Dataset entries
..............................

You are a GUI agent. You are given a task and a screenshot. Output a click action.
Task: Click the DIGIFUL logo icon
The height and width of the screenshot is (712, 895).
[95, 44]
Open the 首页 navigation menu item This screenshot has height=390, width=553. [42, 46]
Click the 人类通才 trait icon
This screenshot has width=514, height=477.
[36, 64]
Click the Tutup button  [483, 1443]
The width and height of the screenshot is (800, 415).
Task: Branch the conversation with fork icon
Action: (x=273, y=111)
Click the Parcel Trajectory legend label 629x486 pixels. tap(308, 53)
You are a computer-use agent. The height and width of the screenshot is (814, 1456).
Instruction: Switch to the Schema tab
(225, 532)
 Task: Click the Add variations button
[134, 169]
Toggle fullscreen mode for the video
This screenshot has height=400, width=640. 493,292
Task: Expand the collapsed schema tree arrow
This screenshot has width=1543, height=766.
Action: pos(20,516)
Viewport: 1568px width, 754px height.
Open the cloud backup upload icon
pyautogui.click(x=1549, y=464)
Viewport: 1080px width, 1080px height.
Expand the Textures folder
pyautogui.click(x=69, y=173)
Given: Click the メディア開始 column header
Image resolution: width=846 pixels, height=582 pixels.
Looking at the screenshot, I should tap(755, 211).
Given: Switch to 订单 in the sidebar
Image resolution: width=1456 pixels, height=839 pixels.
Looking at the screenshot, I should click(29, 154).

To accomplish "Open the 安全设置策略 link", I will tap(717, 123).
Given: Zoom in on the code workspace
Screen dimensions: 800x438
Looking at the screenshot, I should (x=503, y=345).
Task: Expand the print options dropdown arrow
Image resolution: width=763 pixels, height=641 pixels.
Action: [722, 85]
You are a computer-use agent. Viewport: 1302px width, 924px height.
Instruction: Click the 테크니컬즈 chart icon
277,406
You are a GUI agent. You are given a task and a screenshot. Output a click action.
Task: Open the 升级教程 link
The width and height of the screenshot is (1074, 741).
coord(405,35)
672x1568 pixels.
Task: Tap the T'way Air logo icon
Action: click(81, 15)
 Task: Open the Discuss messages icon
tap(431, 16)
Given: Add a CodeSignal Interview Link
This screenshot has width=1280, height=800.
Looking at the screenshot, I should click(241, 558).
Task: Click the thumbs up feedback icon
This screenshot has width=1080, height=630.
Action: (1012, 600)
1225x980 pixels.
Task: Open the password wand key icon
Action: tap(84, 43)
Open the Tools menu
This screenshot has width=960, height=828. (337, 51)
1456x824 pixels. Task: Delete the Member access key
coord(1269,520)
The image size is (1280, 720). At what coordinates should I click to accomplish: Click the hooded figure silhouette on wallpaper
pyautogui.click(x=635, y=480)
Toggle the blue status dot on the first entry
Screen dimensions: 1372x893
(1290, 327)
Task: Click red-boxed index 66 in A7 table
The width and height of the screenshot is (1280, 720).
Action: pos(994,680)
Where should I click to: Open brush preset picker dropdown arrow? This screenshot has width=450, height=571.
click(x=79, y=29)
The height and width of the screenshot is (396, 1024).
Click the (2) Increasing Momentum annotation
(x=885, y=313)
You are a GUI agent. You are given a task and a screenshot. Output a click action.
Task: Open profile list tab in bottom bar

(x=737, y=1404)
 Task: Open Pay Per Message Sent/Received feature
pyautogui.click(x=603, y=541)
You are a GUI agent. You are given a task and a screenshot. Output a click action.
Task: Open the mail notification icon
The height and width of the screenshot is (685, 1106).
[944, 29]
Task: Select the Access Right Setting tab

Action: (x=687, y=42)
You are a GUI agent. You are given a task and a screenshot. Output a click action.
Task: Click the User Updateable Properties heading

..............................

● **TASK TO CARRY OUT**: Up to and including the line with "Viewport: 1568px width, 754px height.", repeat the data exactly, starting from its first line; nothing else belongs in the response.

● **OUTPUT**:
You are a GUI agent. You are given a task and a screenshot. Output a click action.
Task: Click the DIGIFUL logo icon
The height and width of the screenshot is (712, 895).
[95, 44]
Open the 首页 navigation menu item This screenshot has height=390, width=553. [42, 46]
Click the 人类通才 trait icon
This screenshot has width=514, height=477.
[36, 64]
Click the Tutup button  [483, 1443]
The width and height of the screenshot is (800, 415).
Task: Branch the conversation with fork icon
Action: (x=273, y=111)
Click the Parcel Trajectory legend label 629x486 pixels. tap(308, 53)
You are a computer-use agent. The height and width of the screenshot is (814, 1456).
Instruction: Switch to the Schema tab
(225, 532)
 Task: Click the Add variations button
[134, 169]
Toggle fullscreen mode for the video
This screenshot has height=400, width=640. 493,292
Task: Expand the collapsed schema tree arrow
This screenshot has width=1543, height=766.
Action: pos(20,516)
Viewport: 1568px width, 754px height.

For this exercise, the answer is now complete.